「I wanna know about the highlights and things to note before going!」
then this article is for you!
Hello! WABI SABI here, to give foreign visitors the information you need in order to further enjoy Japan!
What we, the information brokers of Japan, would like to introduce to you in this article is information about the Hikone Castle, located in Shiga prefecture!
Hikone Castle is a very rare castle that has been standing in all of its glory since the start of the Edo period.
As of now it is also famous for its mascot character, Hiko-nyan, but originally it was the Ii families castle when they were at the apex of their prosperity, which is why Shiga prefecture has prospered in many of its areas historically.
Now let’s get right into it!
The History of Hikone Caslte In 5 Minutes!
The Hikone Castle still stands tall in Japan, and is recognized as 1 of Japan’s 5 National Treasures.
The reason it is still standing so valiantly is because of the fact that Tokugawa Ieyasu built it himself!
The first head of the Ii family, Ii Naomasa, contributed hugely in the Battle of Sekigahara and was likened by Tokugawa Ieyasu, so as a reward for his efforts, he was given 180000 Kokudaka. He then triumphantly entered the Sawayama Castle, where Ishida Mitsunari lived, in north-eastern Omi.
Furthermore, he did not think well of Ishida Mitsunari tastes, so Ii Naomasa decided to build his own new castle and chose a spot on the banks of Biwako Lake.
Though, before it could be completed, due to his injuries sustained during the Battle of Sekigahara, Naomasa’s health was deteriorating and after 2 years, he suddenly passed away in 1602.
With the next successor, Ii Naotsugu, being too young, he couldn’t do anything about building the castle nor do anything political, so the elder family retainer, Kimata Morikatsu, decided to inherit Naomasa’s wish and completed the castle on Mt. Hikone, facing Biwako Lake, 1 year after Naomasa died. That castle is the now standing Hikone Castle.
Furthermore, right as it was about to be torn down due to Abolition of the Han system bill and a successful bid of 700 yen, the Meiji Emperor was moved by the sight of it during his pilgrimage and ordered for it to be saved.
It is thought that the Meiji government was tearing down castles during the Edo period in a way of trying to control the powers of Daimyo families, and they thought to tear down the Hikone Castle straight away as it was the symbol of Ii Naomasa who was important to the Edo Shogunate which was prided in their prosperity.
However, their was a period of time in which the Meiji Emperor thought to make a new reformation while respecting history, and while on his pilgrimage, was moved by the beauty of the castle and ordered for it to be saved.
For Preserving The Beauty of Hikone Castle
There are many left over castles from ages of old, but there is a very small number of examples of them being as kept together as Hikone Castle.
Furthermore, the beauty of the castles image reflecting off of the lake shore of Biwako Lake is sure to move the hearts of many.

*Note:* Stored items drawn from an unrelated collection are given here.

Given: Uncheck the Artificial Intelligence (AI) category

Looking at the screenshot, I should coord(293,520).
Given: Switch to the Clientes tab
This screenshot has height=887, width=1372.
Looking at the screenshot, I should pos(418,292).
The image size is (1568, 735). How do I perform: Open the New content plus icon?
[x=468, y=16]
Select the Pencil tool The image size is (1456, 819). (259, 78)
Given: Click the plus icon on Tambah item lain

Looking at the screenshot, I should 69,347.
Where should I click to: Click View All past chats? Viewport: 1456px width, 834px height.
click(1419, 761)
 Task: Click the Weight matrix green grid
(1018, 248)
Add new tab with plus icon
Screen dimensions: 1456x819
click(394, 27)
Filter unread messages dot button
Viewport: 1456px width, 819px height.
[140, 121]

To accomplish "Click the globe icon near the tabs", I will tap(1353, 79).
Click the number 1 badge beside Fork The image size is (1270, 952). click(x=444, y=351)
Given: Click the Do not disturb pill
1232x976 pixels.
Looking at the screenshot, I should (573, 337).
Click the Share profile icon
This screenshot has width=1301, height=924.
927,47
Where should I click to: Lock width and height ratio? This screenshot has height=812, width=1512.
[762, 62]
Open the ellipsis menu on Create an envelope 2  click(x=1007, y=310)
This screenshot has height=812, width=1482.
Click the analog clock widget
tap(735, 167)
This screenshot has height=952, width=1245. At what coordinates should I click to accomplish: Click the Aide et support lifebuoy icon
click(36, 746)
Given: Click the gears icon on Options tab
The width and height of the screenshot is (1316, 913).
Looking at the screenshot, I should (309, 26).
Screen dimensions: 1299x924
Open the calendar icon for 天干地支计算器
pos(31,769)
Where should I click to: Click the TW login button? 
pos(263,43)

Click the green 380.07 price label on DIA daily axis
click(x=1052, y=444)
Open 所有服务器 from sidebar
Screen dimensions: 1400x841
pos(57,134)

A thing to note is that going into the Showa era is that it has been refurbished many times over and each time it was refurbished, various improvements have been made to return it to its former appearance.
In recent years, a photo was discovered of the outer moat not tied down and now there is movement starting for the outer moat to be restored but as of now it has not yet been realized.
Currently, there are several management and safety concerns, such as bikes being thrown into the inner moat. There is current planning in motion to handle these concerns, and carefully restoring the castle.
Hikone Castle: Changing with the Seasons
The highlight of Hikone Castle is that it harmonizes with the nature around the lake shore of Biwako Lake. As the seasons change, the atmosphere and appearance of it changes as well!
For that reason, there are foreigner tourists that say they come during each season. Among them, the castle is becoming more popular as the symbol of Japan due to its brave appearance and the extremely beautiful harmony it has with the nature around it. Due to this, more tourists come by year by year as well.
The contrasts from the surrounding Cherry Blossoms during Spring or the Autumn leaves during Autumn are both especially highly rated.
Furthermore, Hikone Castle has been featured in various movies and drama series’. However, you cannot get the full sense of Hikone Castles beauty through its many appearances on media.
For that reason, there are times where you could even run into a recording site if you don’t plan around that.
When accessing the Hikone Castle, get off at Maibara Station on the Tokaido Shinkansen, change to the Tokaido Main Line, get off at Hikone Station and it’ll be a 15 minute walk away.
Or you can take a taxi from Maibara Station for 15 minutes.
If your’e visiting by car, the Hikone Interchange on the Meishin Expressway or the Maibara Interchange on the Hokuriku Expressway is the closest, and each will get you there in about 15 minutes.
Furthermore, there are 3 pay-to-park spaces in the area. Though there is a limit to how many cars could be parked, you can park once for 400 yen.
However, on vacation days, they can get very crowded, so it is better to park at private parking lots in the area.